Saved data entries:
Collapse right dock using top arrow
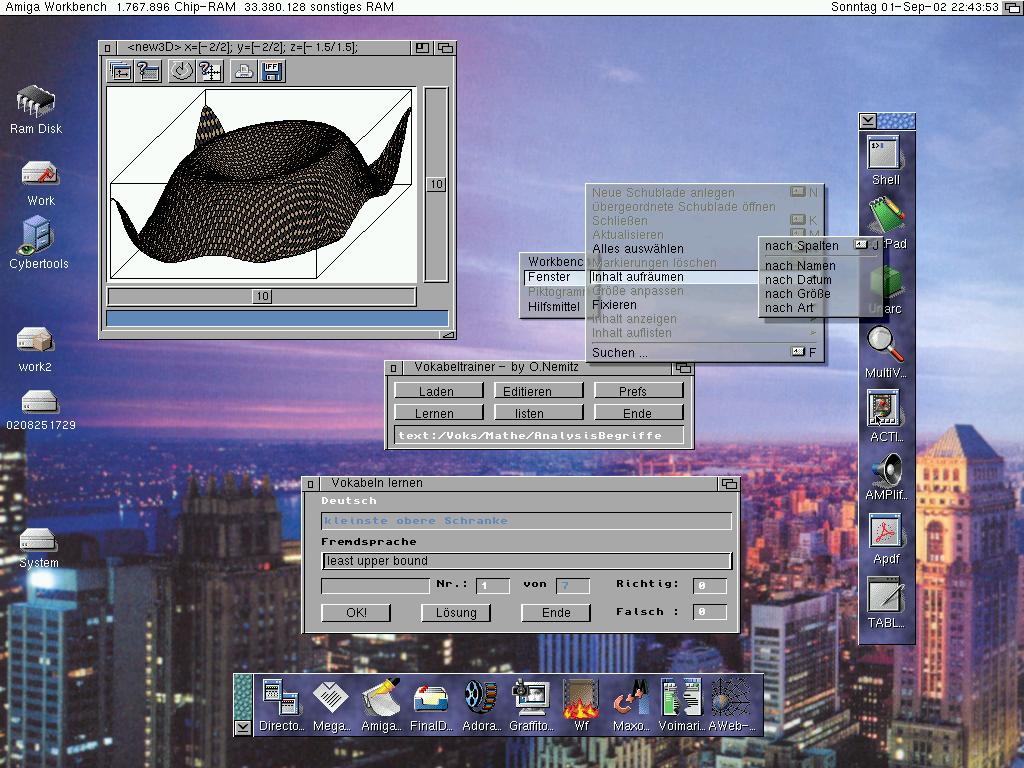This screenshot has width=1024, height=768. coord(868,121)
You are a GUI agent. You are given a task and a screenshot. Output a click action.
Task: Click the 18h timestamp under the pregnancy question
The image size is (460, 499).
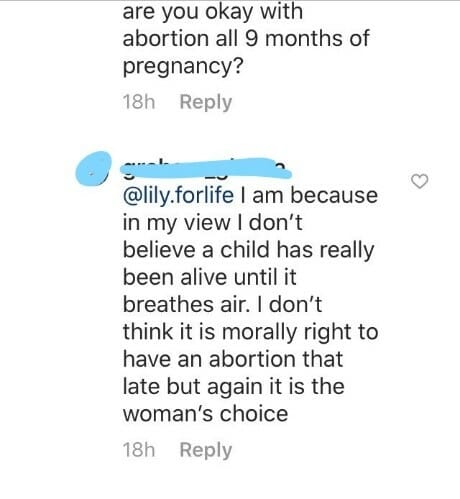tap(139, 102)
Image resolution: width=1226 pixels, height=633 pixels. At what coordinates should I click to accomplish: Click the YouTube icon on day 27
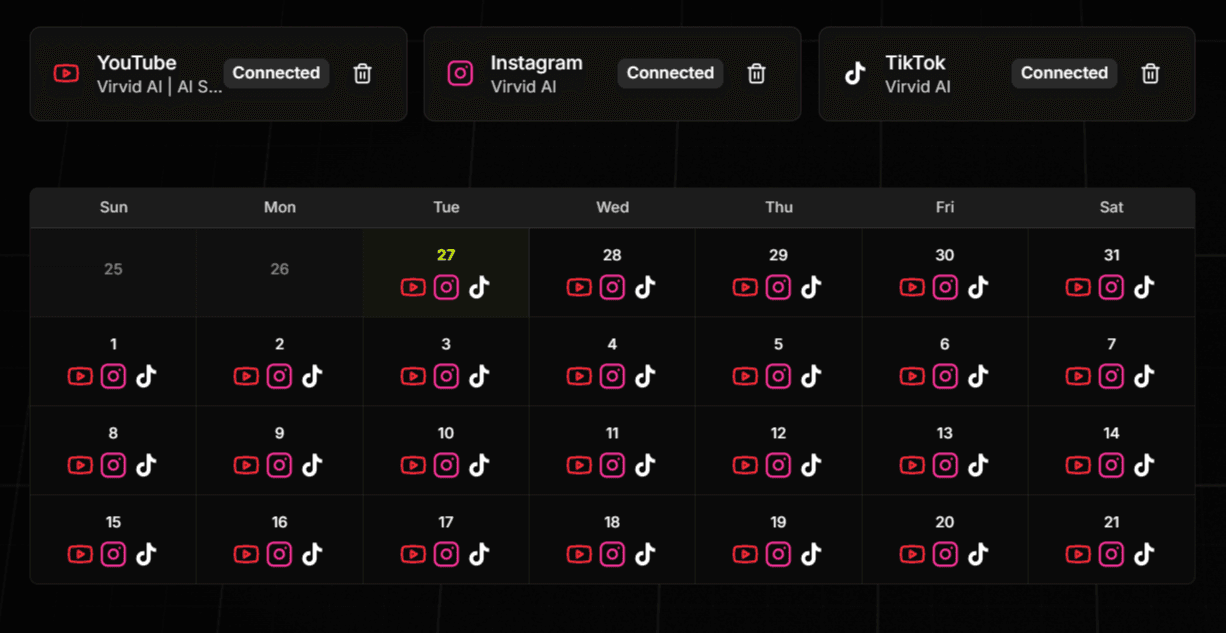(413, 288)
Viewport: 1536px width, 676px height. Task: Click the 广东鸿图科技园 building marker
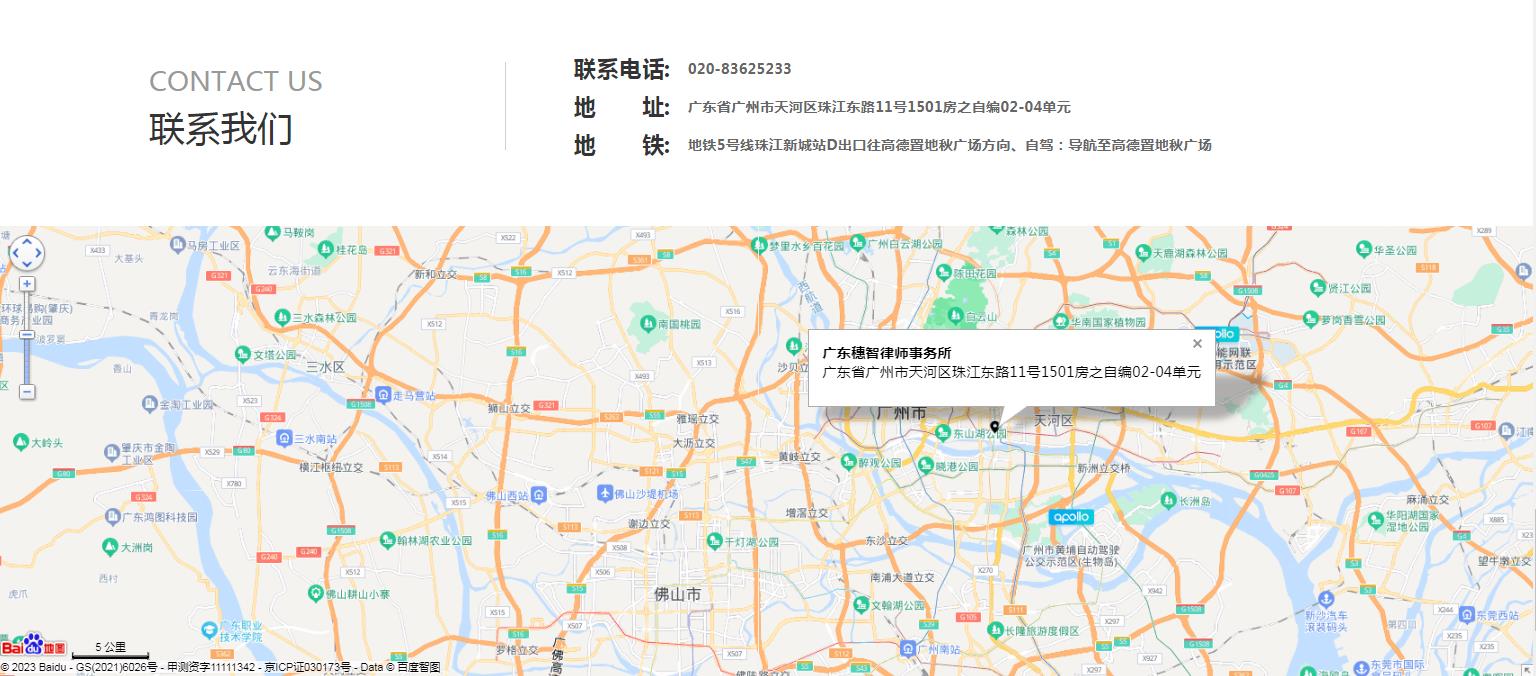tap(112, 517)
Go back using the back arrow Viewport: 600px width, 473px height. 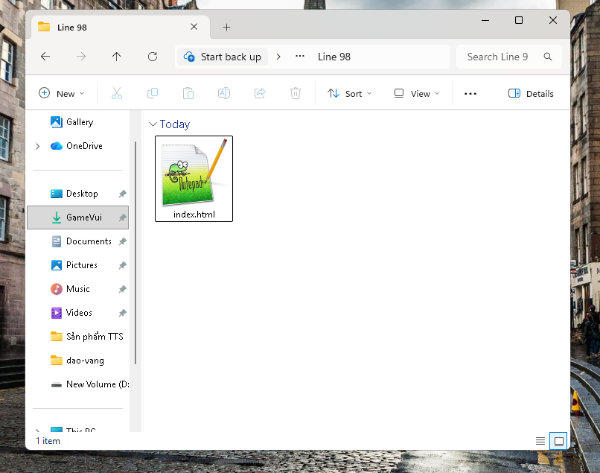(x=46, y=57)
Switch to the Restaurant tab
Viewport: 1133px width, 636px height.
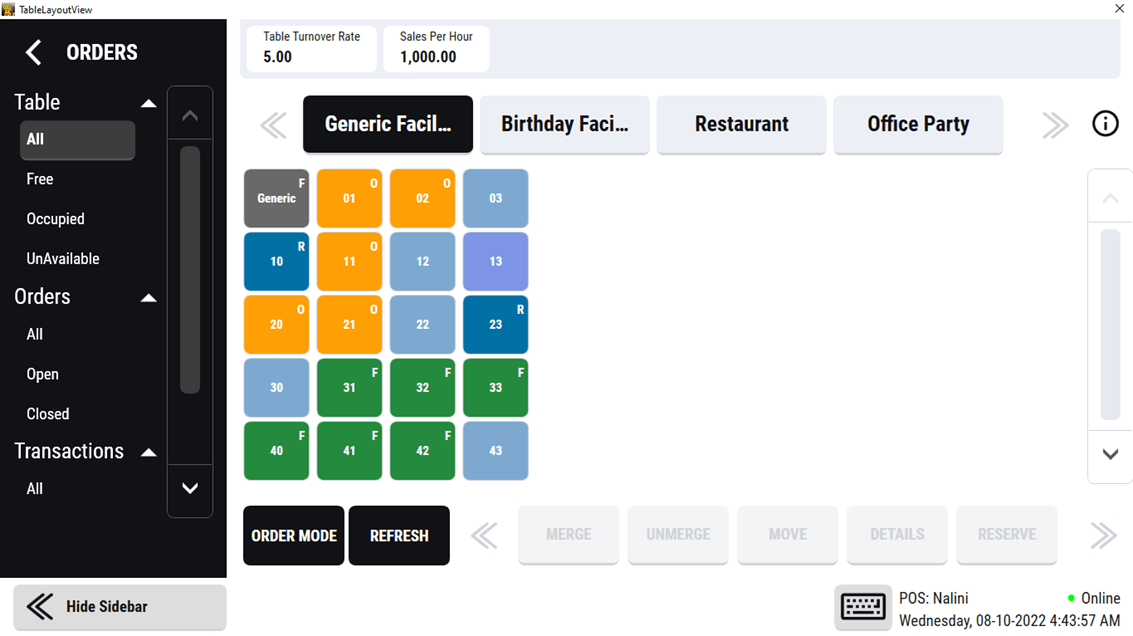741,124
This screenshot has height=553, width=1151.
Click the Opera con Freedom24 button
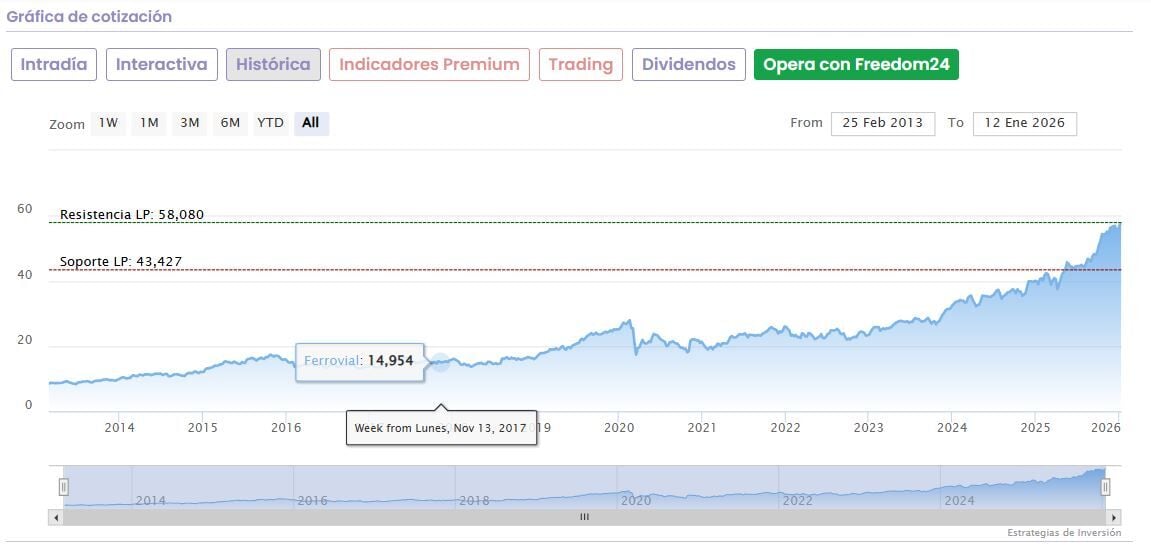856,65
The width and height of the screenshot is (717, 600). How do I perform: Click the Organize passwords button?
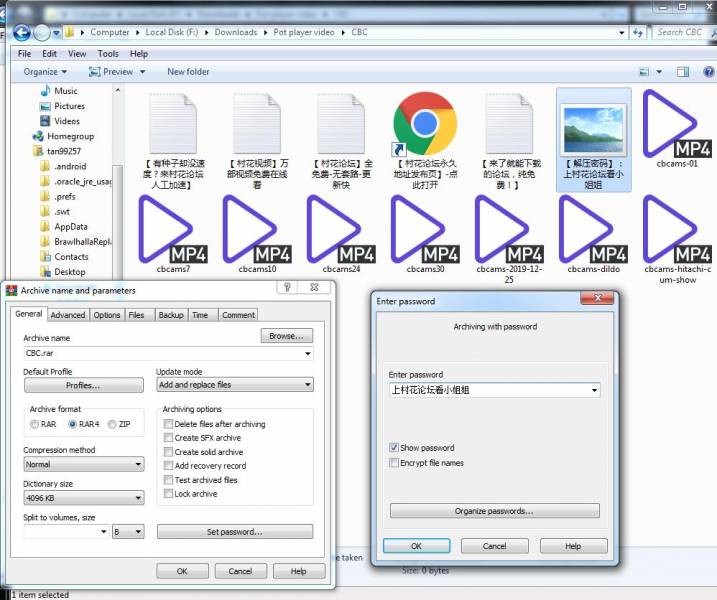click(x=494, y=511)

= TASK DETAILS =
All lines from the one bearing "Click the Opera con Freedom24 button" through the last line of the records, and only those, should be duplicated exactly; no picture belongs in the copy.

= ANSWER SPACE =
Click the Opera con Freedom24 button
856,65
The width and height of the screenshot is (717, 600). How do I perform: Click the Organize passwords button?
click(x=494, y=511)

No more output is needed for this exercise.